By hardware/software co-design we mean a system design process when, given some functionality, we have a choice to implement it in hardware or in software. Actually, there are not that much of substantial difference between those two options, the problem is that corresponding engineering practices are very different. Co-design framework aims to align them to each other and, if possible, unify into a single seamless super-process.

We have practically successful examples of existing co-design frameworks – neural networks-oriented opensource ML frameworks (PyTorch, Tensorflow and others) support using custom designed hardware to accelerate computational graphs. Independent hardware manufactures can adapt their hardware to the ways how ML framework operate, and ML frameworks users may design custom hardware to accelerate their specific dataflow graphs.

Memoria follows the same paradigm: it defines formal computational environment, protocols, data structures and their implementations, domain-specific languages and compilers, but is focused on a different class of computations than existing frameworks – on latency-sensitive computations and on memory parallelism.

High-level computation model in Memoria is event-driven computations. There are three corresponding hardware domains in the focus of Memoria’s:

  • Generic mixed DataFlow and ControlFlow computations. A lot of practical compute- and IO-intensive applications, that may be run either on CPUs or on specialized hardware, fall into this category.
  • Integrated Circuits for fixed (ASIC) and reconfigurable logic (FPGA, Structured ASIC). May be used for high performance and low power stream/mixed signal processing part of application, giving ability to handle events with a nanosecond-scale resolution.
  • Rule/search-based computations in a forward chaining (Complex Event Processing, Streaming, Robotics) and backward chaining (SQL/Datalog databases) forms.
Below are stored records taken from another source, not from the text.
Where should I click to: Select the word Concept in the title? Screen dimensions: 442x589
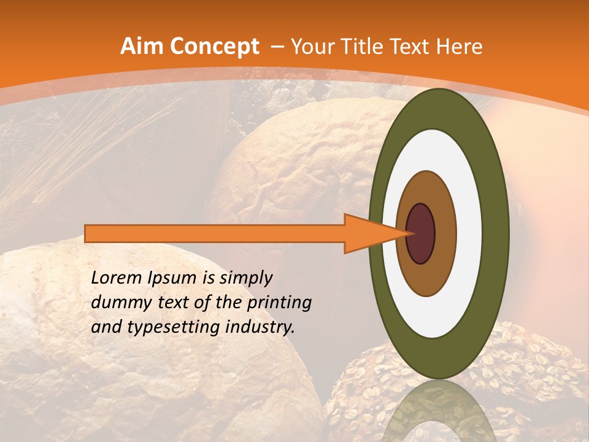point(214,47)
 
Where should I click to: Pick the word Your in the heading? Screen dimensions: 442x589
point(312,47)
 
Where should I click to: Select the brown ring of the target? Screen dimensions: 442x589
point(445,234)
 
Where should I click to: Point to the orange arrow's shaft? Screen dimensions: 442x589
point(215,234)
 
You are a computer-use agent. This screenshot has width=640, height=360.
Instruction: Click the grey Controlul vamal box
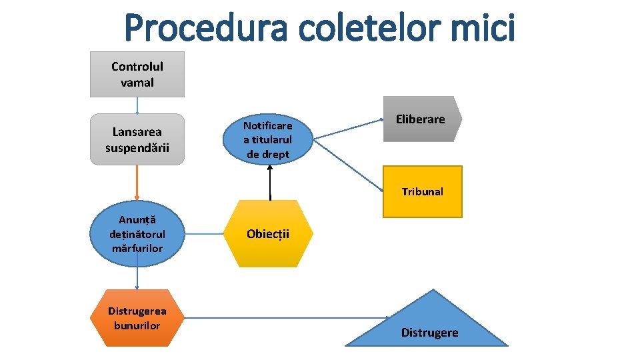point(137,75)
Functions in hardware domains are connected with a unified hardware-accelerated RPC+streaming communication protocol, HRPC, allowing intra- and cross-domain seamless communication. HRPC is very much like gRPC (that is used to communicate with services in distributed computing tasks), but optimized for direct hardware implementation.

Generalized computational model in Memoria is data-flow over decentralized persistent data structures. Data-flow can be either a plain low-level tokenized one or high-level complex-event-driven RETE-based one.
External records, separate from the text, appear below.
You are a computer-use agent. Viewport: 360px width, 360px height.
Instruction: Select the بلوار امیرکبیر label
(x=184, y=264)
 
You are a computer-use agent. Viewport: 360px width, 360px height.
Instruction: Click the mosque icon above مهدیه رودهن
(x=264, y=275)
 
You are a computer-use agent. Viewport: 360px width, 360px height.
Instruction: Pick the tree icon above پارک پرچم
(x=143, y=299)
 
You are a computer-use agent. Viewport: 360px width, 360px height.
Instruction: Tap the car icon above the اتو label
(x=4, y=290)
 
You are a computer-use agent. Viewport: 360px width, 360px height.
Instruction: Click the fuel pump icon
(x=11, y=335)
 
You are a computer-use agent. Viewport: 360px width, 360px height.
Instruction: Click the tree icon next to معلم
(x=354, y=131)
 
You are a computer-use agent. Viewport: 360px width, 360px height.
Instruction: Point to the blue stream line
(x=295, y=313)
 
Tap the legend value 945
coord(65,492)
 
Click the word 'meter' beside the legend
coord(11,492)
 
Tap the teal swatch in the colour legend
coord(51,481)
As a co-design framework, Memoria defines two main design extension points:

  1. Custom hardware functions attached via bridges to an HRPC router and visible in the system as HRPC endpoints. This is loose coupling design pattern.
  2. Custom ISA extensions for a RISC-V reconfigurable processing unit. This is tight coupling design pattern.
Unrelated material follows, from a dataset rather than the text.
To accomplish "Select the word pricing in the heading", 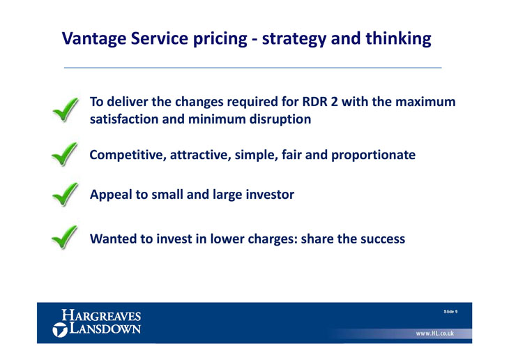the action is pos(220,39).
Loose coupling of functionality simplifies compositionality and distribution (of compute within a memory architecture, for example). Tight coupling pattern allows concentration of compute where necessary (matrix multipliers for ANN/HPC).

At the software level, Memoria is also a software development framework (different one) for data intensive applications like data platforms, storage systems, networking and IoT/embedded. The whole idea is that by following Memoria-defined protocols hardware developers my gain immediate access to a pretty complex software ecosystem.

Co-design part of the framework consists from the following components:

  1. Hermes and HRPC libraries and tools, this is also a part of Memoria Core module. Core can be used independently from the rest of Memoria.
  2. DSLEngine provides runtime-efficient system-wide Intermediate Representation of the code model for each hardware domain. IC domain may be lowered to Circt (preferable way).
  3. Clang-based Jenny C++ compiler and associated tools targeting CF/DF/Rule domains and custom RISC-V kernels. Note that regular Memoria applications don’t need a dedicated compiler. Any compliant C++20 compiler should be OK. Clang is preferable.
  4. Build and automation tools. Generic programmable event-driven build system, available both in command line and via HRPC API. HRPC may have JSON and gRPC bindings for compatibility reasons.

Special features

As a special feature, Memoria provides data containers for compressed searchable sequences with alphabets from 1 to 8 bits. These data structures are good for capturing digital waveforms for further analysis:

  1. Large alphabet is needed when signals may have more than 2 states.
  2. Searchbility is needed for locating specific patterns in the signal.